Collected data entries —
== Segment start ==

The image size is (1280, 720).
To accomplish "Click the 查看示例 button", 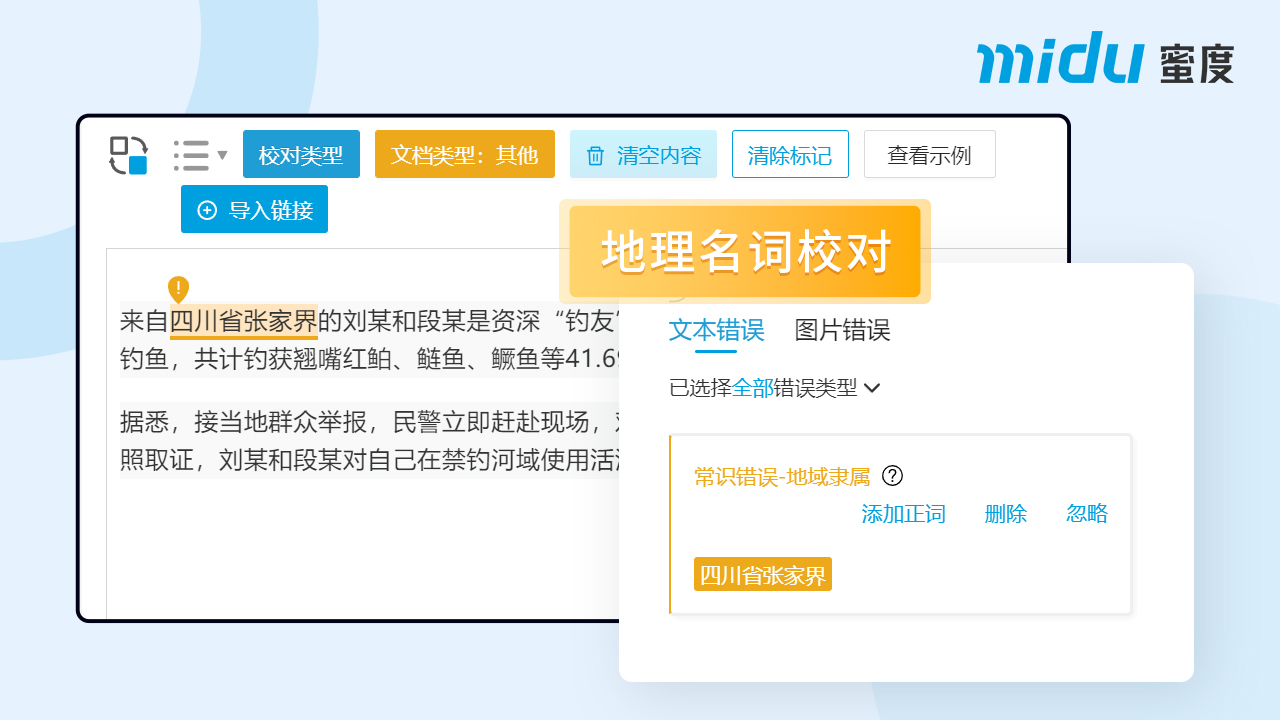I will [x=929, y=155].
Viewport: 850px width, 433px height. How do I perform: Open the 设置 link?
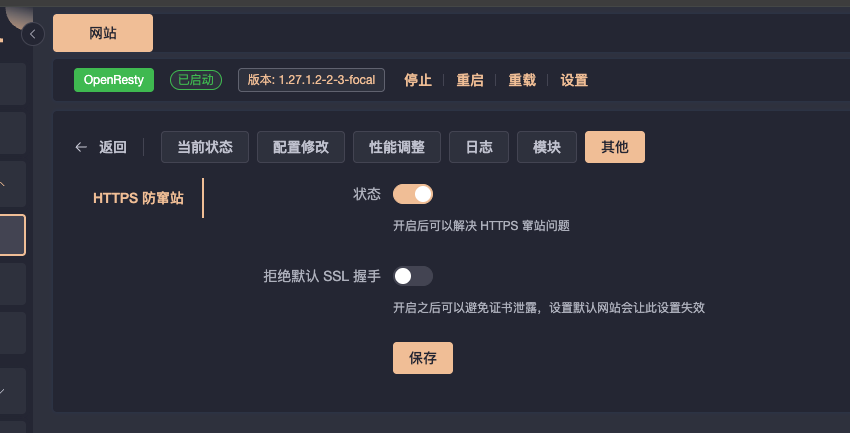(574, 80)
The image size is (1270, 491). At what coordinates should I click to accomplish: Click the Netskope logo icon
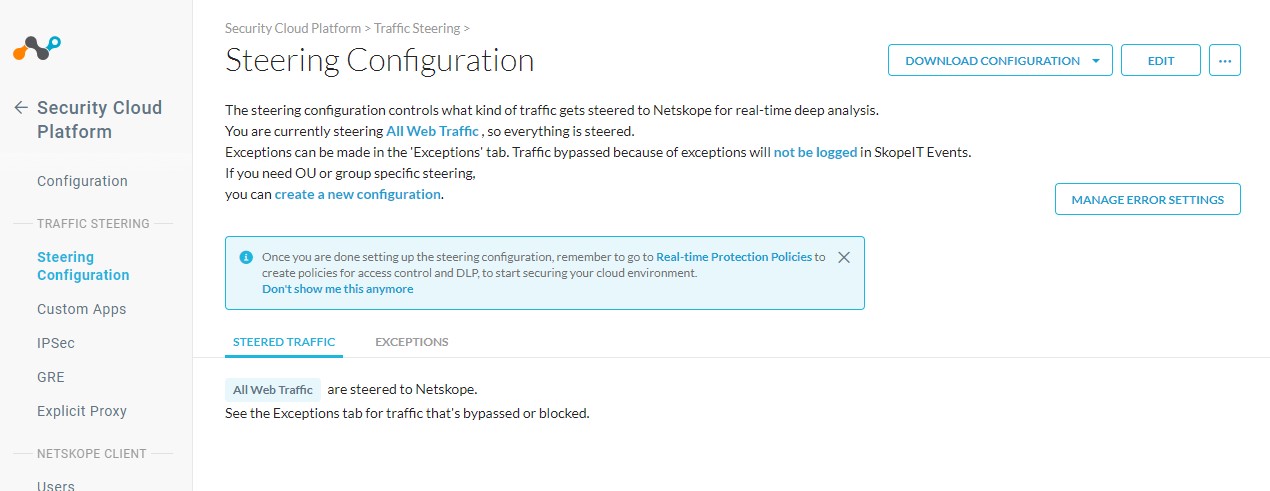pos(37,47)
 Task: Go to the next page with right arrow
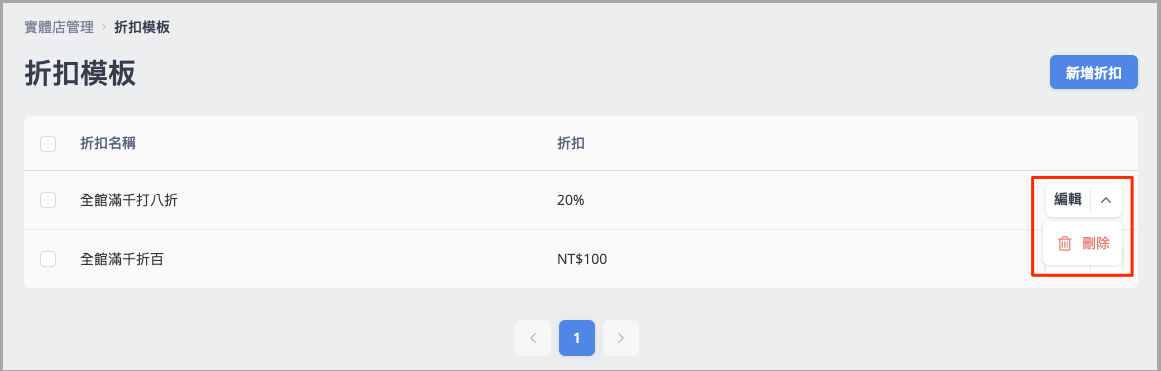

== Segment end ==

Starting at the line that contains "Viewport: 850px width, 433px", transcribe each line through the last one of the entries above, exactly and without pictures.

Viewport: 850px width, 433px height. How do I perform: Open the 设置 link?
(574, 80)
The image size is (1270, 491). At what coordinates should I click to accomplish: Click the Netskope logo icon
pos(37,47)
 Task: Go to the next page with right arrow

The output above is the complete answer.